TITLE=Spf1 and Ste24: quality controllers of transmembrane protein topology in the eukaryotic cell

JOURNAL=Frontiers in Cell and Developmental Biology

VOLUME=Volume 11 - 2023

YEAR=2023

URL=https://www.frontiersin.org/journals/cell-and-developmental-biology/articles/10.3389/fcell.2023.1220441

DOI=10.3389/fcell.2023.1220441

ISSN=2296-634X

ABSTRACT=DNA replication, transcription and translation in eukaryotic cells occur with decreasing but still high fidelity.
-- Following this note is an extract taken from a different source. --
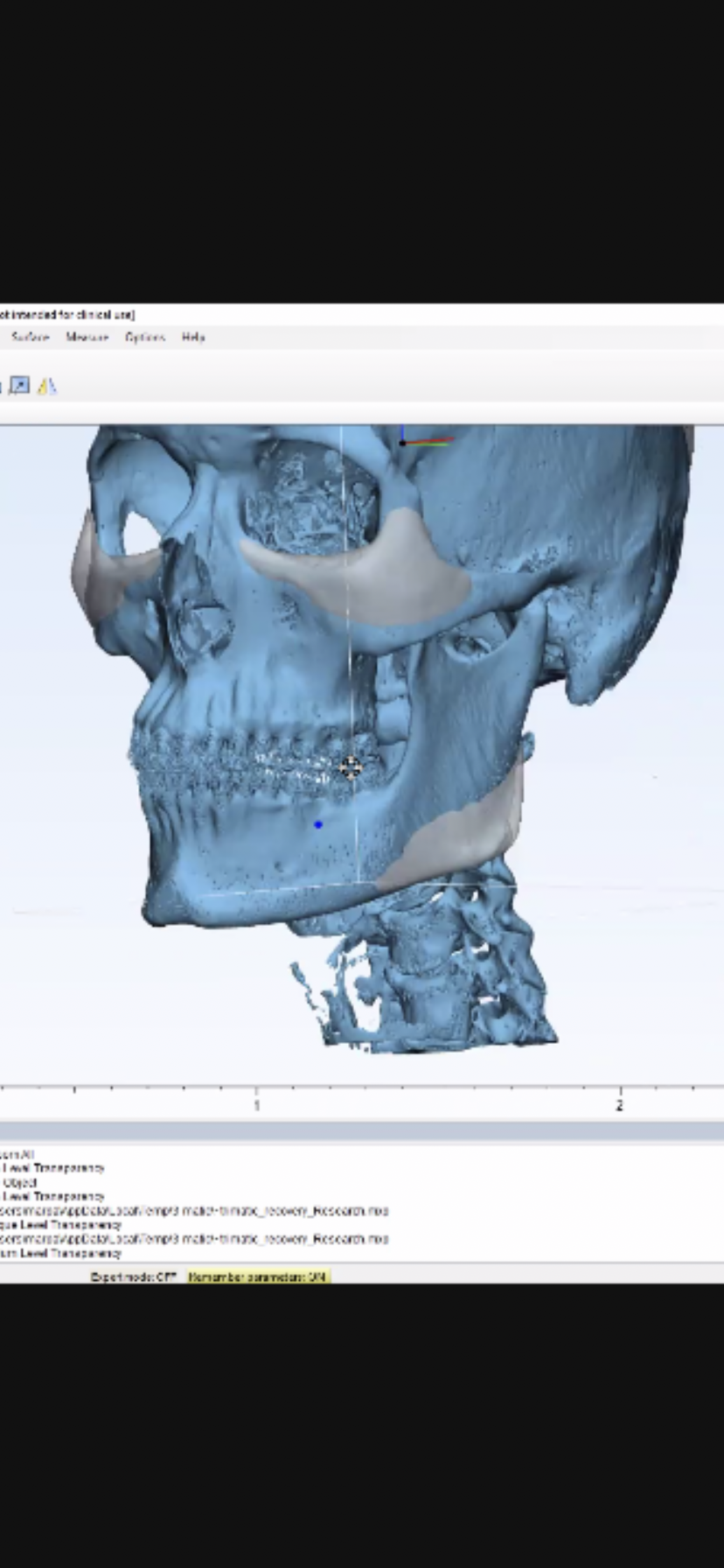
Task: Open the Surface menu
Action: click(x=30, y=337)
In contrast, for the estimated 33% of the human proteome that is inserted as transmembrane (TM) proteins, insertion with non-functional structure or topology is frequent.Correct topology is essential for function and trafficking to appropriate cellular compartments and is controlled principally by responses to charged residues within 15 residues of the inserted TM domain (TMD); the flank with the higher positive charge remains in the cytosol (inside), following the Positive Inside Rule (PIR). Yeast (Saccharomyces cerevisiae) mutants that increase insertion contrary to the PIR were selected (Tipper and Harley, 2002). Mutants with strong phenotypes were found only in SPF1 and STE24 (human cell orthologs are ATP13A1 and ZMPSte24) with, at the time, no known relevant functions. Spf1/Atp13A1 is now known to dislocate to the cytosol TM proteins inserted contrary to the PIR, allowing energy-conserving reinsertion. We hypothesize that Spf1 and Ste24 both recognizes the short, positively charged ER luminal peptides of TM proteins inserted contrary to the PIR, accepting these peptides into their large membrane-spanning, waterfilled cavities through interaction with their many interior surface negative charges. While entry was demonstrated for Spf1 (McKenna et al., 2020(McKenna et al., , 2022)), no published evidence directly demonstrates substrate entry to the Ste24 cavity, internal access to its zinc metalloprotease (ZMP) site or active withdrawal of fragments, which may be essential for function. Spf1 and Ste24 comprise a PIR quality control system, conserved in all eukaryotes, presumably evolved in prokaryotic progenitors as they gained differentiated membrane functions. About 75% of the PIR is imposed by this quality control system which joins the UPR, ERAD and autophagy (ER-phagy) in coordinated, overlapping quality control of ER protein function.